Pensé en esta pregunta después de ver Orquídeas para un hombre solo, puesta teatral escrita y dirigida por Agustín Núñez. No solo por la historia que se desarrolló sobre el escenario, sino porque me llevó hacia un territorio que, desde la psicología y también desde la experiencia humana, resulta más complejo: la distancia entre enamorarse y aprender a amar.
Manuel y Homero se encuentran en momentos diferentes de sus vidas. Uno parece estar buscando respuestas, descubriéndose y tratando de encontrar un lugar propio; el otro llega al vínculo con mayor experiencia y también con la conciencia de que el tiempo, las diferencias y las historias personales pesan.
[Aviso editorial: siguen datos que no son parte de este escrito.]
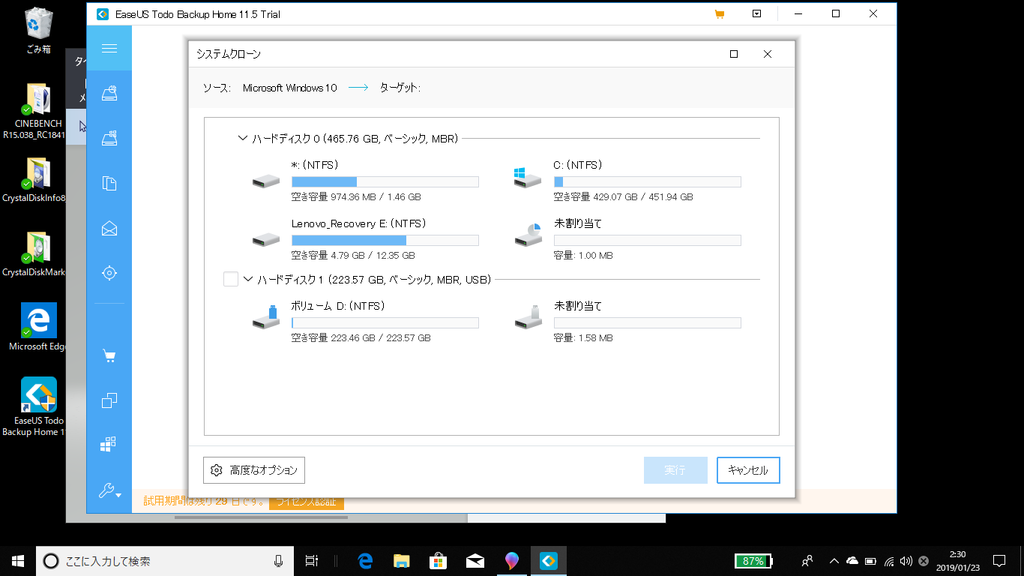
Task: Open the purchase shopping cart icon
Action: pyautogui.click(x=109, y=355)
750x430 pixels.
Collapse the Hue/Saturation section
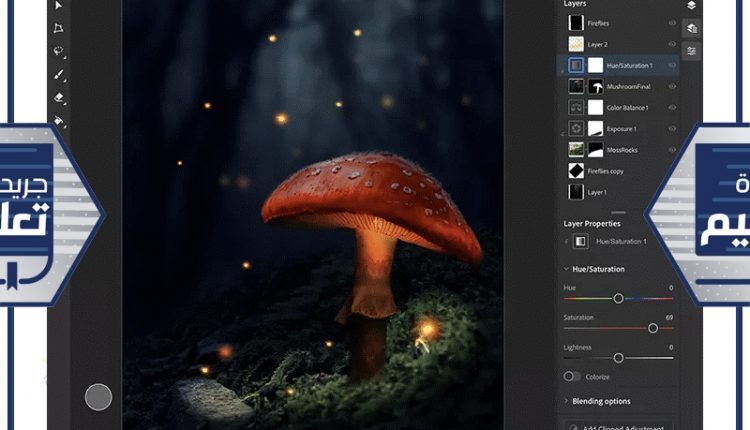(x=566, y=269)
Recordé una reflexión de la psicoterapeuta Nilda Chiaraviglio que me acompaña y me hizo colocar la mirada sobre Manuel. Ella distingue el enamoramiento de la capacidad de amar y plantea que el primero contiene una importante carga de fantasía, expectativas construidas sobre el otro, algo que percibí en él.
Y aunque no lo considero una fórmula a generalizar en todos los casos, sí la siento como una pregunta interesante: ¿Cuánto de lo que creemos encontrar en otra persona le pertenece y cuánto buscamos encontrar en ella algo porque lo necesitamos? Manuel me produjo esa sensación.
Su encuentro con Homero ocurre mientras parece atravesar una búsqueda personal. Encuentra en este hombre mayor conocimiento, atención, experiencia y una forma diferente de mirar el mundo. Tal vez, además, encuentra una versión de sí mismo que quiere construir.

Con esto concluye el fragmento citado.